I would have liked to have spent more time looking around but had to press on as my wife and son were meeting me at Dover Castle and I didn't fancy walking home again...

Just outside Capel le Ferne is a concrete sound mirror which was erected in the late 1930's. Before the introduction of radar, sounds mirrors were used as a crude early warning system to detect enemy aircraft. The sound of the aircraft's engines were amplified by the shape of the mirror.

Unfortunately the system did not prove very successful.

When the mirrors were first conceived aircraft were slow biplanes which could be detected in sufficient time for fighter aircraft to be scrambled or AA batteries alerted.

However, by the Second World War fast monoplane fighters like the Bf 109 could only be detected with a few minutes notice. Luckily radar was developed and introduced otherwise the outcome of the Battle of Britain may have been different.

My first view of Dover Western Docks in the distance. Only a few more hills to go...

The NDW descends from Shakespeare Cliff down into Dover then passes under the A20 and through the grounds of the Western Heights, fortifications built to defend us from our Gallic friends.


Finally journey's end in sight and one last hill to climb.

The castle was hosting a Roman re-enactment event so it was packed out when I finally arrived on Bank Holiday Monday.

My wife and son were waiting for me.
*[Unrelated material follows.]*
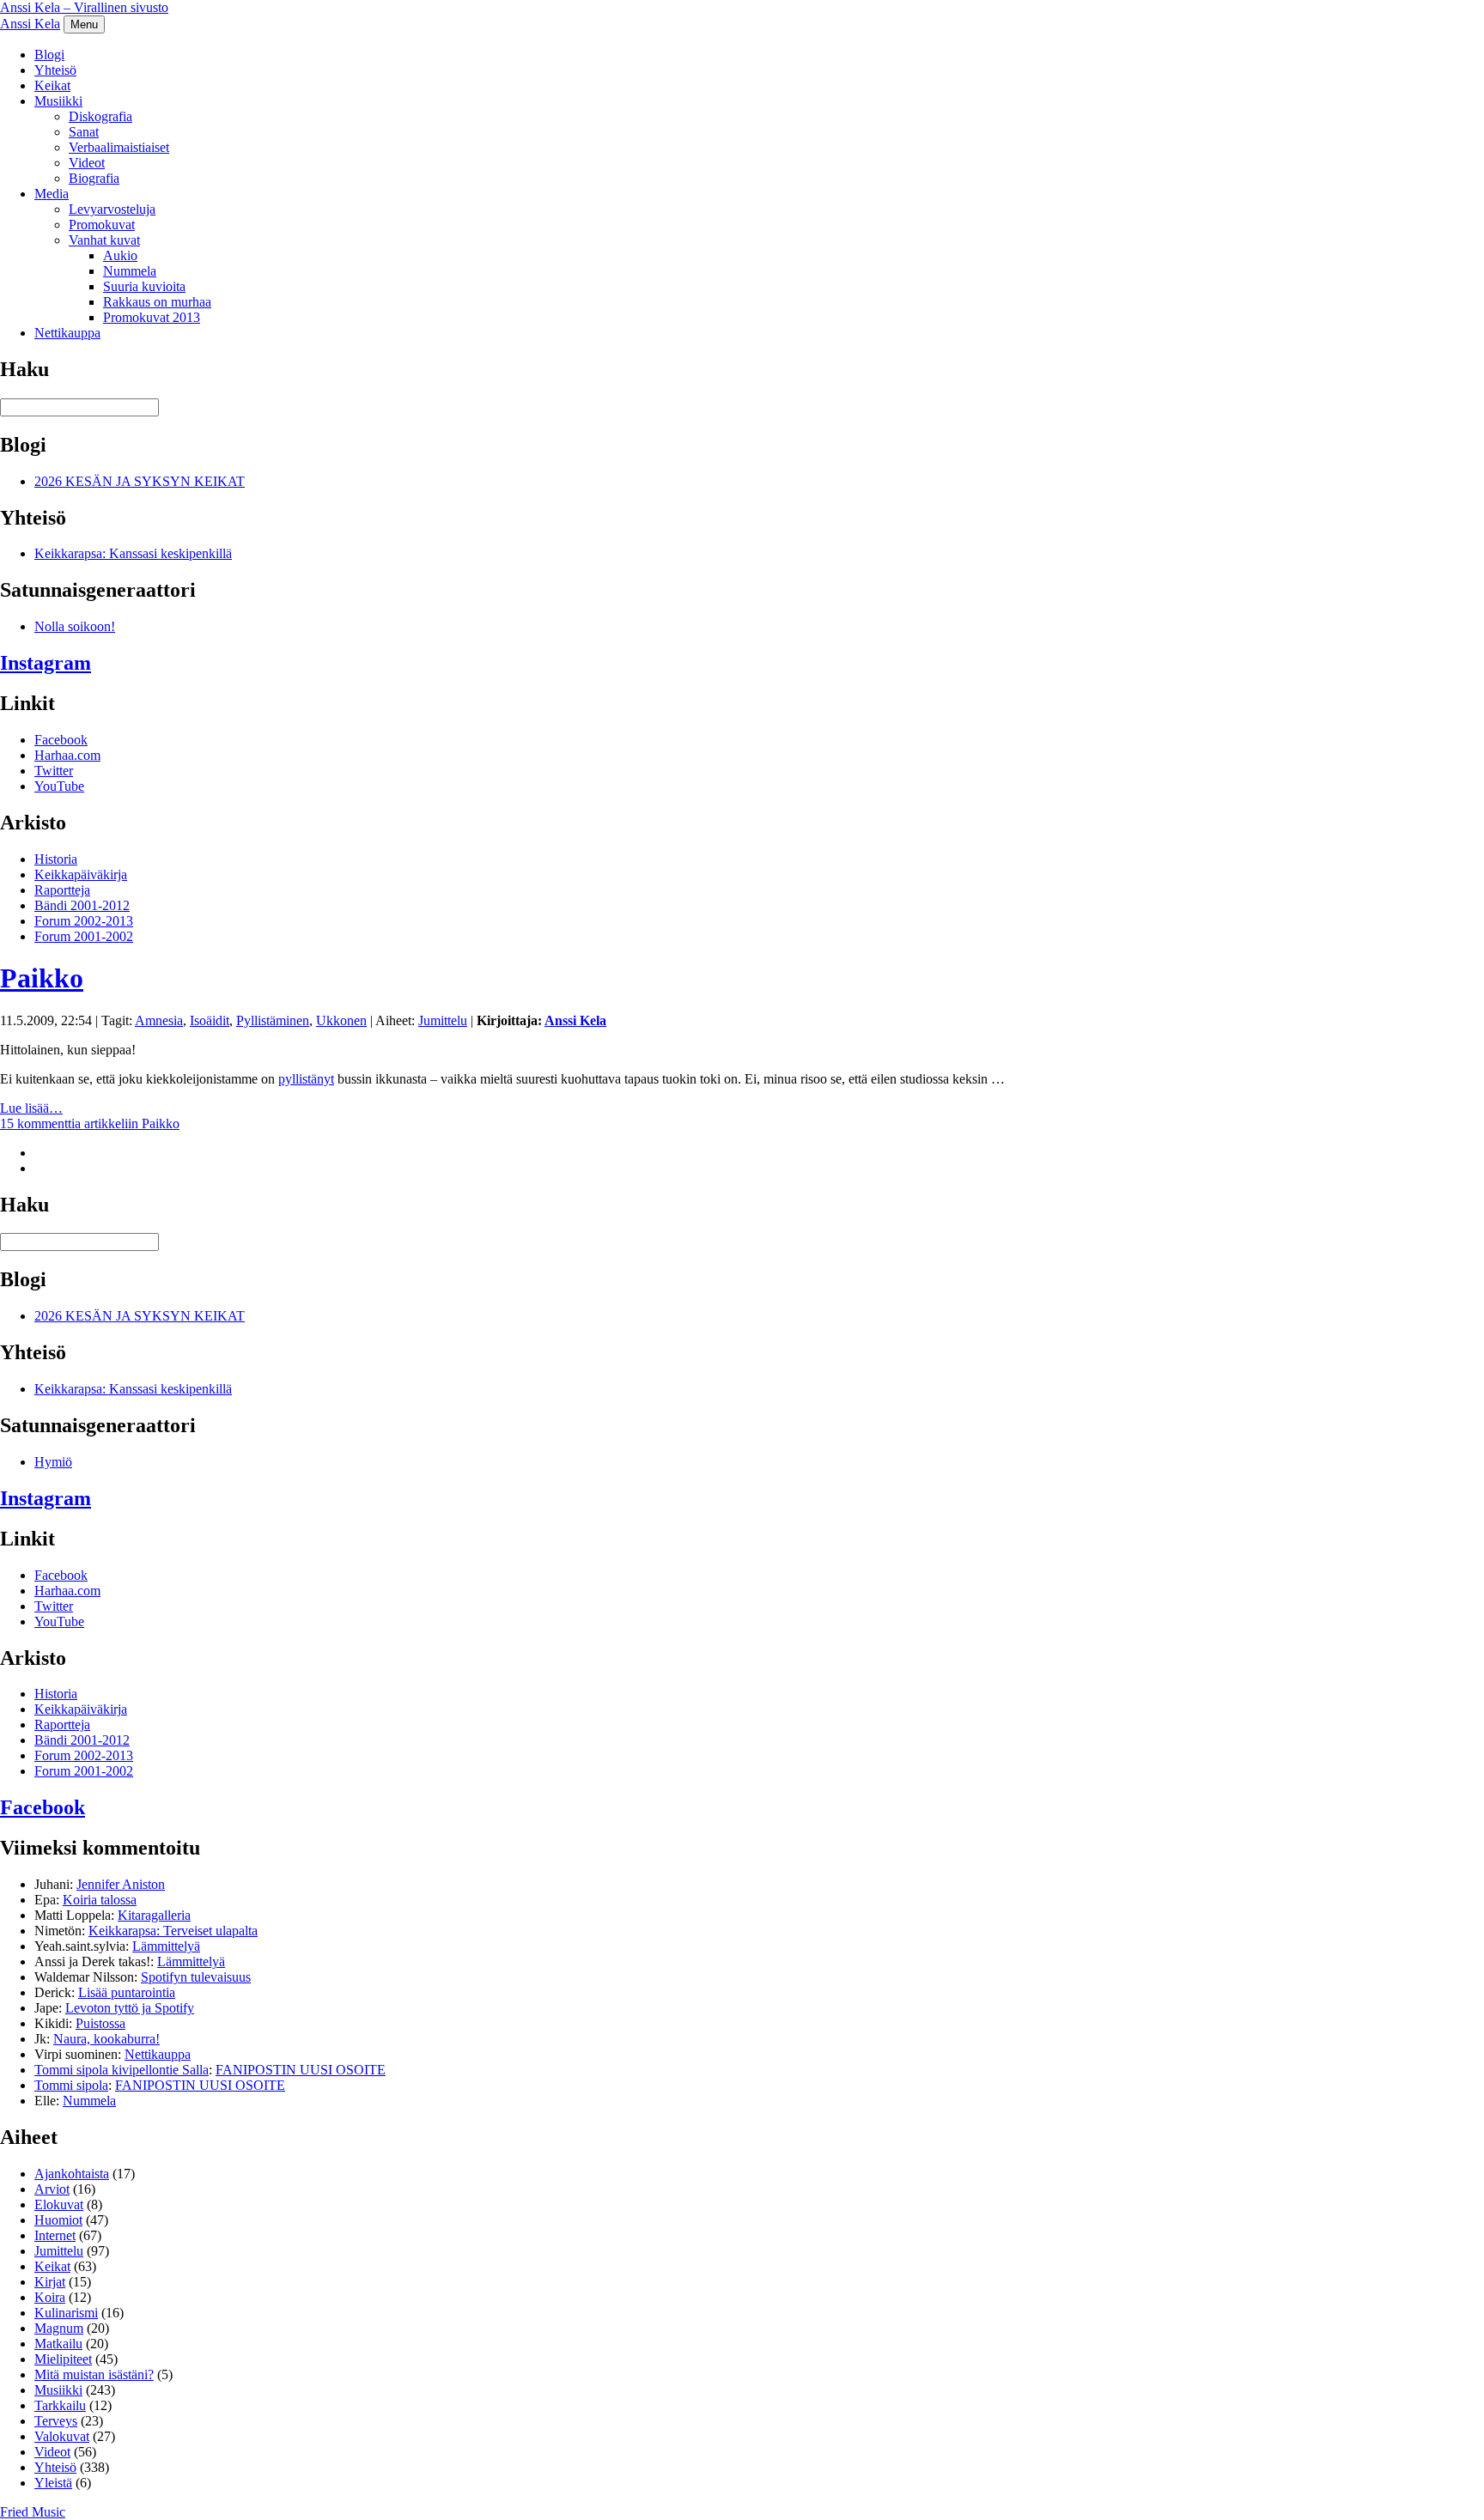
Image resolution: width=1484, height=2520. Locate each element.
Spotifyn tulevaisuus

He had apparently been charging around like a lunatic for a couple of hours which probably explains why he looks redder than me in the photo.

He had also managed to acquire an authentic Roman looking spear for good measure with which to terrorise the cats when he got home.

I was pleased to have completed the walk.

In the most part it was a very enjoyable experience and with the help and encouragement of family, friends and business colleagues we managed to raise over £ 800 for the work of ChYps children's hospice.